### Work required:
Report each line of the entries that contains the word "will", copied in full.

---

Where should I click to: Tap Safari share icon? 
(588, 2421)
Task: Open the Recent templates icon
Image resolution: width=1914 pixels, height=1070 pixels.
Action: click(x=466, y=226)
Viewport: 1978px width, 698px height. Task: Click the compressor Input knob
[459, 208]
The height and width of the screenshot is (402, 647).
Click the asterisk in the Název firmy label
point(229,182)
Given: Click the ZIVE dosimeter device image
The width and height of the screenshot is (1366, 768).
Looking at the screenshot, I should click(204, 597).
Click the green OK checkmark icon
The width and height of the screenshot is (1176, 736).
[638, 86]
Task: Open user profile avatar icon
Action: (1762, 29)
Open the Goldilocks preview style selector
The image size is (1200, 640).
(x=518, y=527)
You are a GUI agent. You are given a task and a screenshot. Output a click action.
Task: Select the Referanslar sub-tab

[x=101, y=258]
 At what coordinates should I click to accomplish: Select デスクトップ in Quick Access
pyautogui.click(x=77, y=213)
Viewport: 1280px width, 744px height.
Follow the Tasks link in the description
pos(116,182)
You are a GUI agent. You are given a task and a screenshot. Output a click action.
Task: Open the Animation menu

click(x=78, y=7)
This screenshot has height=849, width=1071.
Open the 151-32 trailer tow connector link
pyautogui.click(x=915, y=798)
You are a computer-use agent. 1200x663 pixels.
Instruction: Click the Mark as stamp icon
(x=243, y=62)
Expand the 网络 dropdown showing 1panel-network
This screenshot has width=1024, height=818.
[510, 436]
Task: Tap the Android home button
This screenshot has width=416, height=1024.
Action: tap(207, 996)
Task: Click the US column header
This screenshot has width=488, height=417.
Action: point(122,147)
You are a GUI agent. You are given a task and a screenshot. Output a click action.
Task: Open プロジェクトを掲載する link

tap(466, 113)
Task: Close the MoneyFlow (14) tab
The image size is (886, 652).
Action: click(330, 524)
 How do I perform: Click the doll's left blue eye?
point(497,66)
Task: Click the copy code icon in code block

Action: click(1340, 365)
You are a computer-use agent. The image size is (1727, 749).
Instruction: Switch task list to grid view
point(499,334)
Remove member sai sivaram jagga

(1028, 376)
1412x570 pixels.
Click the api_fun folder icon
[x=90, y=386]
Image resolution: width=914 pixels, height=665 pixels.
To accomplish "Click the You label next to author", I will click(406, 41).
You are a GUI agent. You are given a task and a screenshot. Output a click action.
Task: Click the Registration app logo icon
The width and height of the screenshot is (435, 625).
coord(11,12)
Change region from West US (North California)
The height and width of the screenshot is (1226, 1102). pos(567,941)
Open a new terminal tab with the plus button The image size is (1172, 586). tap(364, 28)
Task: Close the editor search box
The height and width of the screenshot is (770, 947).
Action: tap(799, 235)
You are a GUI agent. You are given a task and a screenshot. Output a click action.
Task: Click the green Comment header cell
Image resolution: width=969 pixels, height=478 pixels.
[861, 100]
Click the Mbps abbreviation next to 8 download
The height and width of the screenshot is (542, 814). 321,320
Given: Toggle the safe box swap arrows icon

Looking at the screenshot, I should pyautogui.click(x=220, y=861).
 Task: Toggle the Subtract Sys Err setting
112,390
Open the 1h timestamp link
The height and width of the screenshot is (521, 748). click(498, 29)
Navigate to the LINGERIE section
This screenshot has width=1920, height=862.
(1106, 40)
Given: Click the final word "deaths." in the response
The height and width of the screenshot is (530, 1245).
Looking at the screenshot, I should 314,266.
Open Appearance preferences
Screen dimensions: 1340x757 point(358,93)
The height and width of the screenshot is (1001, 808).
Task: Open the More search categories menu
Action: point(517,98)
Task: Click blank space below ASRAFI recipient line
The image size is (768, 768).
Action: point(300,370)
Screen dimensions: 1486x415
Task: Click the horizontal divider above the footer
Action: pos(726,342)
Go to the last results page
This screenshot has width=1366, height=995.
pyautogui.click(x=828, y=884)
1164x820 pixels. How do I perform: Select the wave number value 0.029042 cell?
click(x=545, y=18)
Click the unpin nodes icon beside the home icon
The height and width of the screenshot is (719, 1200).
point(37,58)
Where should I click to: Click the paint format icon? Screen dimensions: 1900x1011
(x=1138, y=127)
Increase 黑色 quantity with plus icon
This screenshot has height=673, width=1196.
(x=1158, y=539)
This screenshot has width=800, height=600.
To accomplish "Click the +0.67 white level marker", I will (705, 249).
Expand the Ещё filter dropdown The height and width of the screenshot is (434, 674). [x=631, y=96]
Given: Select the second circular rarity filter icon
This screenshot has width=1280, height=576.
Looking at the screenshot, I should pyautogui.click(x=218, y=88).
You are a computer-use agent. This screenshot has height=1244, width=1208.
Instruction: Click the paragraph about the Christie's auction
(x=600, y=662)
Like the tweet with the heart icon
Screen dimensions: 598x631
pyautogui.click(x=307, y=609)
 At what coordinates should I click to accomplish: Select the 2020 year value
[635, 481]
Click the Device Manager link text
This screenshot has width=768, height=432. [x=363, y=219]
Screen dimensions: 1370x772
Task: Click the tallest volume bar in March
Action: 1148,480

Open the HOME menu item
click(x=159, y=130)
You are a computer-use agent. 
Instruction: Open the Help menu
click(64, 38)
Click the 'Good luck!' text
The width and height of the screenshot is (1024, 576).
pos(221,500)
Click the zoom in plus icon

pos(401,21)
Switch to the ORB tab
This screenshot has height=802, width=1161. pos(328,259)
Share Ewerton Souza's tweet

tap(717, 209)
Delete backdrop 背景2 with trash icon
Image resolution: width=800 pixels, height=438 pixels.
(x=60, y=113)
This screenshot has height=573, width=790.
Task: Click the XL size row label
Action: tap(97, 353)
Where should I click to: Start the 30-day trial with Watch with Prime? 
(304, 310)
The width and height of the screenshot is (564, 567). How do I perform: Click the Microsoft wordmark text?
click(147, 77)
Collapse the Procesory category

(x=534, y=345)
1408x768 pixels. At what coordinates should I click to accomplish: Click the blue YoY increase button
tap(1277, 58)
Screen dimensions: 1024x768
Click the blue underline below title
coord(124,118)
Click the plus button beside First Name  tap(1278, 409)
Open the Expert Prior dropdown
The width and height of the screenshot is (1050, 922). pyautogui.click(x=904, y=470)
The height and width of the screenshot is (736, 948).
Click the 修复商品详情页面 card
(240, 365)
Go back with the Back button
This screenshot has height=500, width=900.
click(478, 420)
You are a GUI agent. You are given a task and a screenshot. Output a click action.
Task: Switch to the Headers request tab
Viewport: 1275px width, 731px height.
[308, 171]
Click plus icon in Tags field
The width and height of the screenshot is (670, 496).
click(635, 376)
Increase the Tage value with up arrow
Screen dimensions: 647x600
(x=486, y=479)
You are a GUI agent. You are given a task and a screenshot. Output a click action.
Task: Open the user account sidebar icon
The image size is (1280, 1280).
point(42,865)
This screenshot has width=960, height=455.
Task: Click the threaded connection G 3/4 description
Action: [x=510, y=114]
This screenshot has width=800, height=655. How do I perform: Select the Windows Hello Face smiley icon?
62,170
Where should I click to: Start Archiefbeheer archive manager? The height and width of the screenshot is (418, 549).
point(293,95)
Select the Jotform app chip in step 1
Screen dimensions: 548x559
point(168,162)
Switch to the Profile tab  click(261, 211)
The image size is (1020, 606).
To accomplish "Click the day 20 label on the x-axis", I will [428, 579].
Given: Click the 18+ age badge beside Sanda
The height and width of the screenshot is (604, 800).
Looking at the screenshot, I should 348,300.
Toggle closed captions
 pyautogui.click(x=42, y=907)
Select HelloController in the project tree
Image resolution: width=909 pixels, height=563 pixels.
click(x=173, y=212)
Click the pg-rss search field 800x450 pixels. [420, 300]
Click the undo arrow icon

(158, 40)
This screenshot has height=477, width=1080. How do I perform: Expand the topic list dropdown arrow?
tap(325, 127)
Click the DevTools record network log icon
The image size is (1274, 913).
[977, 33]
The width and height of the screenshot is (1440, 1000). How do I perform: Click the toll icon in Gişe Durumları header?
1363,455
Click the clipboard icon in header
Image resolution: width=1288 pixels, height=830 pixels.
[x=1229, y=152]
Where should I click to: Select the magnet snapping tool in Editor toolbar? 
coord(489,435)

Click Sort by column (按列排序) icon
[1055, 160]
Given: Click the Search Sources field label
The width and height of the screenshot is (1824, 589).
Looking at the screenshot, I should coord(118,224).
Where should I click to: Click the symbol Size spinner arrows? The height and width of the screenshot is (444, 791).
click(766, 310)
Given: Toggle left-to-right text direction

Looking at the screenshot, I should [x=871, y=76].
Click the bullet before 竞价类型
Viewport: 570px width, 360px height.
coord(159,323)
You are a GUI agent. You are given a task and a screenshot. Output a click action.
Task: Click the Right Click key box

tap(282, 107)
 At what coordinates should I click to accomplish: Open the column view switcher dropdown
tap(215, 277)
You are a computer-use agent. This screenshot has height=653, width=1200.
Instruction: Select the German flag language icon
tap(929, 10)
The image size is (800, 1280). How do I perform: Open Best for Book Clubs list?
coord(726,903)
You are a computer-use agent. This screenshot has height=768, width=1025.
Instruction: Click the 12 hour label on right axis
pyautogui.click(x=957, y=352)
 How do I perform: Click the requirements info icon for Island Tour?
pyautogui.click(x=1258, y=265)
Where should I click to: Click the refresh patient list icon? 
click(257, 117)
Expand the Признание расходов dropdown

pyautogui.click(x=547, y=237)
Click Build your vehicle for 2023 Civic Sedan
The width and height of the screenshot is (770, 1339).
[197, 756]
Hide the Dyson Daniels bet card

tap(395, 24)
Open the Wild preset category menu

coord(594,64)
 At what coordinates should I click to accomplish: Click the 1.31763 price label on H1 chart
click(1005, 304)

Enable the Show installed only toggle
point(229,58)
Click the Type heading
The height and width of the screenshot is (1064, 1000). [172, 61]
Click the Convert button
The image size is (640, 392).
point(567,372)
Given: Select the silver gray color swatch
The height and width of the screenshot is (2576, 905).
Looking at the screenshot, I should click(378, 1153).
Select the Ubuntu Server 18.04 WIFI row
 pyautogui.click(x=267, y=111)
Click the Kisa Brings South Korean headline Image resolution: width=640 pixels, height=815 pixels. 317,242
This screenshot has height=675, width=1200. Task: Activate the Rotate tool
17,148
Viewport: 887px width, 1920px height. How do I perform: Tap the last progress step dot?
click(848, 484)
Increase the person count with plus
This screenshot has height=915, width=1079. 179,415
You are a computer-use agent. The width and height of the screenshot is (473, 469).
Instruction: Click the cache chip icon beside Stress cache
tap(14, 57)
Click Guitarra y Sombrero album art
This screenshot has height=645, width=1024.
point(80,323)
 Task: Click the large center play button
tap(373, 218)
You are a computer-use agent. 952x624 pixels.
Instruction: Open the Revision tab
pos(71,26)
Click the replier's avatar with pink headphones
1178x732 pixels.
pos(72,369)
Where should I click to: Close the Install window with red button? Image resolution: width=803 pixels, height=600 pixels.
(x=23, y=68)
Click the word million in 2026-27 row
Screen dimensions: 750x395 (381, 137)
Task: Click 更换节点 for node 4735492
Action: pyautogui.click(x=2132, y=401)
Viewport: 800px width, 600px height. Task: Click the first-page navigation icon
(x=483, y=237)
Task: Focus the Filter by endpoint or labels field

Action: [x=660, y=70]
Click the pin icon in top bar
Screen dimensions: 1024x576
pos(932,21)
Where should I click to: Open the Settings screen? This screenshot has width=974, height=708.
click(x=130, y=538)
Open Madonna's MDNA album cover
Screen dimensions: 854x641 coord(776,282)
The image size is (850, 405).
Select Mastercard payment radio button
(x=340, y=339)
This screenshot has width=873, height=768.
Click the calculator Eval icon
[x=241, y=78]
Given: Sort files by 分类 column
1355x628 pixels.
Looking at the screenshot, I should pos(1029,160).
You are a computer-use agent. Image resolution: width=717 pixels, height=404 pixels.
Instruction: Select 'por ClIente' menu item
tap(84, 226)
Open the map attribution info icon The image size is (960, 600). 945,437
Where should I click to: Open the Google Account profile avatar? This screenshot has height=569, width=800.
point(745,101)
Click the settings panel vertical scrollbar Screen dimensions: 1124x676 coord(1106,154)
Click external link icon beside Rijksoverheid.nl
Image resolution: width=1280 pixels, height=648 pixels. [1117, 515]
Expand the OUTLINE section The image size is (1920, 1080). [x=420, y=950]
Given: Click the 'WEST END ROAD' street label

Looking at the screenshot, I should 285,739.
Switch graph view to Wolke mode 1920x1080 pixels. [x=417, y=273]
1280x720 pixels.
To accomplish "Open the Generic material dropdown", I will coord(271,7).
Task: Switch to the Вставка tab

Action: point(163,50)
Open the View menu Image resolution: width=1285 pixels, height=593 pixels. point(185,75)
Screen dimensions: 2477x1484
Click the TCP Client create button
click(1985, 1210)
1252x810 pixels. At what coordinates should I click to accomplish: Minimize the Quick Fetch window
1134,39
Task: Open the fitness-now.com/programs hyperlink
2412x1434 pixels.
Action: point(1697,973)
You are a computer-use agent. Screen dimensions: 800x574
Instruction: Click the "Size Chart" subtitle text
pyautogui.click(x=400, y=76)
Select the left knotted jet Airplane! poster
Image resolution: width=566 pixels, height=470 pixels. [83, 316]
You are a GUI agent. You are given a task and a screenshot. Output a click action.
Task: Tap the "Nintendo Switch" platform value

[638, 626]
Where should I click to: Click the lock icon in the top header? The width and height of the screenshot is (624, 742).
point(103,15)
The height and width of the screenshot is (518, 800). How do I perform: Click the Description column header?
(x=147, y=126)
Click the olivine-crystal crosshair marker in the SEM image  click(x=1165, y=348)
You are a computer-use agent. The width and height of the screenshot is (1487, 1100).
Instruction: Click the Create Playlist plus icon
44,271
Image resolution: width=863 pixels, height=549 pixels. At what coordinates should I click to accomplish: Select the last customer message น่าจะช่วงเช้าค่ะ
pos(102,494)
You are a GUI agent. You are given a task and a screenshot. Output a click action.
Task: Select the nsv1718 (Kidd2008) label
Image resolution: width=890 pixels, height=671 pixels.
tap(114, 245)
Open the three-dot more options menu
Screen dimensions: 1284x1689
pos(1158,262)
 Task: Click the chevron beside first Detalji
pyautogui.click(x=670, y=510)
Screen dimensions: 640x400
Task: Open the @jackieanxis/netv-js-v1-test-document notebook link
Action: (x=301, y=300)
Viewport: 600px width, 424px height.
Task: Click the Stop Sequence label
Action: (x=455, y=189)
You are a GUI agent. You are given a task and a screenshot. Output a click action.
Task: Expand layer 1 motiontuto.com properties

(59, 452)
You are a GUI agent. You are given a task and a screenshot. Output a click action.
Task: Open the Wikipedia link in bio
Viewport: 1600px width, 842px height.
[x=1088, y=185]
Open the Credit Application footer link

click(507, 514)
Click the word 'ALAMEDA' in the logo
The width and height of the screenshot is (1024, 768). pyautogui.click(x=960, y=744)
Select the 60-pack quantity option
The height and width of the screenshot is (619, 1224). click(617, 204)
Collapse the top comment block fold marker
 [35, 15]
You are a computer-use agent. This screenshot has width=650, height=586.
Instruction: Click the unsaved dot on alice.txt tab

---

### Solved problem:
To accomplish "Click the You label next to author", I will click(406, 41).
To accomplish "Click the +0.67 white level marker", I will (705, 249).
To accomplish "Click the day 20 label on the x-axis", I will [428, 579].
To accomplish "Open the Generic material dropdown", I will coord(271,7).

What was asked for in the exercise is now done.